Stodder concerned an heir's attempt to contest a will outside of probate. Id. at 652. Jody Stodder alleged that she was the sole heir of Richard Stodder, who had been declared mentally incompetent before executing a will that was subsequently admitted to probate in county court. Id. Jody alleged that Randall Evans, who was Richard's guardian and the independent executor of Richard's will, knew that Richard lacked testamentary capacity to execute the will. Id. Jody asserted numerous claims against Evans and sought "an accounting[ ]and imposition of a constructive trust and equitable lien on the estate's assets," but she did not expressly request that the will be set aside for fraud or lack of testamentary capacity. Id. Although Jody mailed her petition to the county clerk, it "was somehow filed in the district court instead." Id.

On appeal from the trial court's summary judgment dismissing Jody's claims, the appellate court had to determine whether Jody's suit asserted a will contest. Id. at 652- 53. The court observed that if Jody's pleading could be construed as a will contest, the district court lacked subject-matter jurisdiction. Id. The court noted that Jody had explicitly alleged lack of testamentary capacity and Evans's fraud, deception, and misrepresentation in probating the will. Id. at 653. The court also noted Jody's failed attempt to file her petition with the court that presided over the probate proceeding. Id.

Although Jody had not expressly sought to set aside the will, the court concluded that it could "supply the missing averment by inference because it is clearly implied by what is alleged." Id. (citing Roark v. Allen, 633 S.W.2d 804, 809 (Tex. 1982)). Specifically, the court found that

[c]onstruing the pleading as including a will contest harmonizes with the specific allegation that heirs at law are determined at the time a will is set aside, with requests for a constructive trust and equitable lien on the estate's assets, and with the prayer that the court order Evans to convey the estate's assets to Jody as [Richard's] sole heir at law.
Id. The court further noted that "[a] constructive trust on and conveyance of specific assets would be possible and necessary only if [Jody] were entitled to possession, and she would have no right of possession unless the will were first set aside through a will contest." Id. Thus, the court concluded that the suit included a will contest. Id.
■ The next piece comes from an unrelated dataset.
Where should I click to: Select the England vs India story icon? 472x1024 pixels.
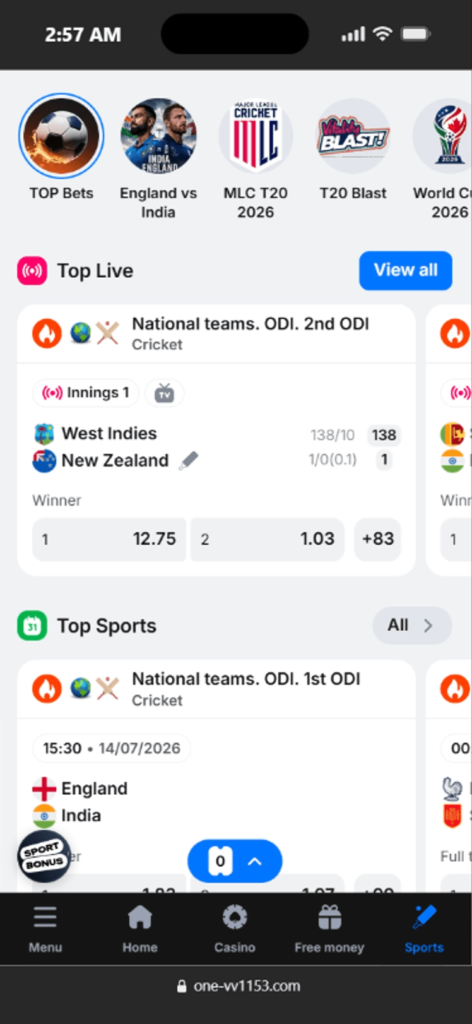pos(159,135)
We disagree with Bruce's contention that Stodder supports an "ends-based" analysis. Although the Stodder court mentioned that the appellees had asserted in their summary-judgment motion that Jody's "request for possession of the estate's assets is equivalent to requesting that the will be set aside," id., this did not control the court's decision. Rather, the court's analysis focused on what was "clearly implied by what [was] alleged." Id. The court pointed to the appellee's assertion as consistent with its own conclusion that Jody could seek the requested relief only if she were an heir and the will were set aside. Id. Here, Linda's Trust Claim was not dependent on such an outcome. Moreover, all of the claims in Stodder concerned Evans's allegedly tortious acts in probating Richard's will or as the estate representative. Id. at 652. There was no trust or prior testamentary instrument. Id. In contrast, Linda's Trust Claim focused solely on Bruce's alleged actions related to the Peek Trust and did not concern his probating Dorothy's will or acting as her estate representative.
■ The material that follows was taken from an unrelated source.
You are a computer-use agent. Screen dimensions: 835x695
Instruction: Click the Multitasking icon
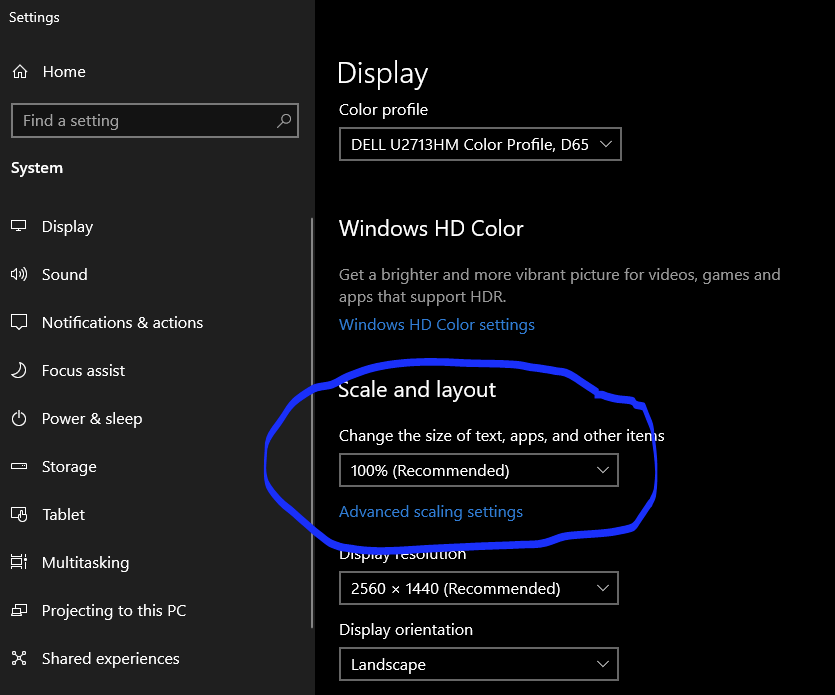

Linda's Will Claim is more akin to the Stodder claim. Specifically, Linda alleged that Bruce and his counsel "made a new will for [Dorothy] that expressly disinherited [Linda]," "took all actions necessary, using undue influence over Dorothy Peek . . . to take for themselves the substantial and very valuable estate," and engaged in a joint enterprise to use "undue influence over Dorothy Peek to change her will to disinherit Linda."

Linda's Trust Claim alleged that the Peek Trust "was amended to remove [Linda] as a beneficiary, [and] the assets of the trust transferred to Dorothy Peek." She also asserted that Bruce had "violated his duties to the beneficiaries as trustee of [the Peek Trust]." She expressly sought an accounting of all assets taken from the Peek Trust, recovery of "all financial gain received by [Bruce] from the [Peek] Trust while he was Trustee," and "restor[ation of] all property removed from the [Peek] Trust." Her Trust Claim contained no heirship allegations, unlike the Stodder allegations.
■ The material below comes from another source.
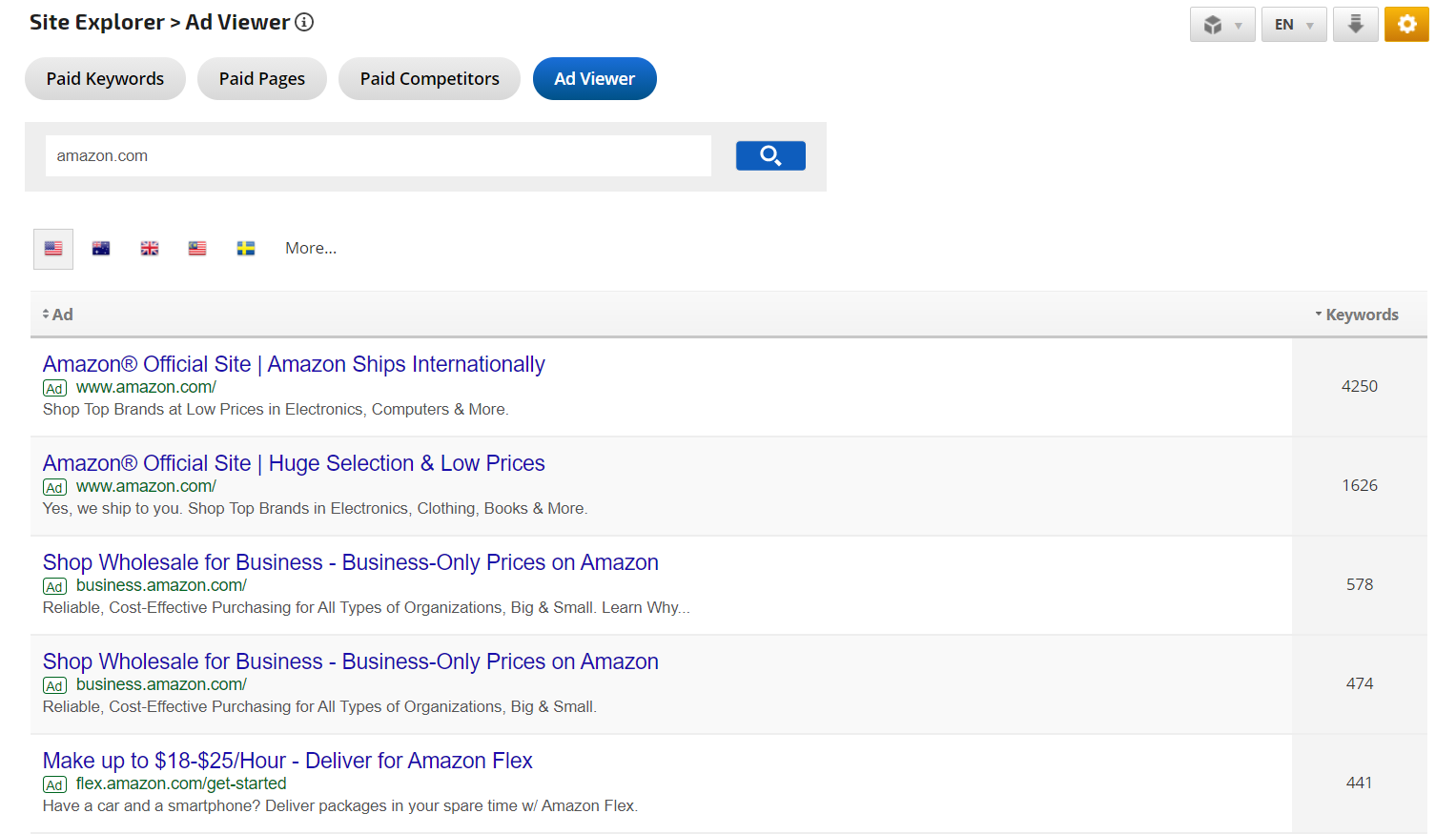Image resolution: width=1456 pixels, height=834 pixels.
Task: Click the domain search field containing amazon.com
Action: [x=378, y=156]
Bruce also cites In re Hannah, 431 S.W.3d 801, 808 (Tex. App.-Houston [14th Dist.] 2014, orig. proceeding) (per curiam), to support his "ends-based" proposition. Yet Hannah contradicts his position. The relator in Hannah sued in district court for tortious interference with an inheritance, slander, and conspiracy alleging that defendants had interfered with the decedent's bequest to relator. Id. at 804-05. The relator did not contest the probate of the will, but she alleged that prior wills had bequeathed significant assets to her. Id. at 804. On petition for writ of mandamus from the trial court's transfer of the case to the county court at law, the appellate court concluded that relator's claims did not qualify as a probate proceeding because they did not contest property distribution under a probated will but, rather, alleged slander and tortious interference with decedent's prior wills. Id. at 808. The court concluded, "Although the gravamen of relator's suit is that relator was disinherited as a result of the defendants' alleged actions, that fact alone is insufficient to make her suit a probate proceeding." Id.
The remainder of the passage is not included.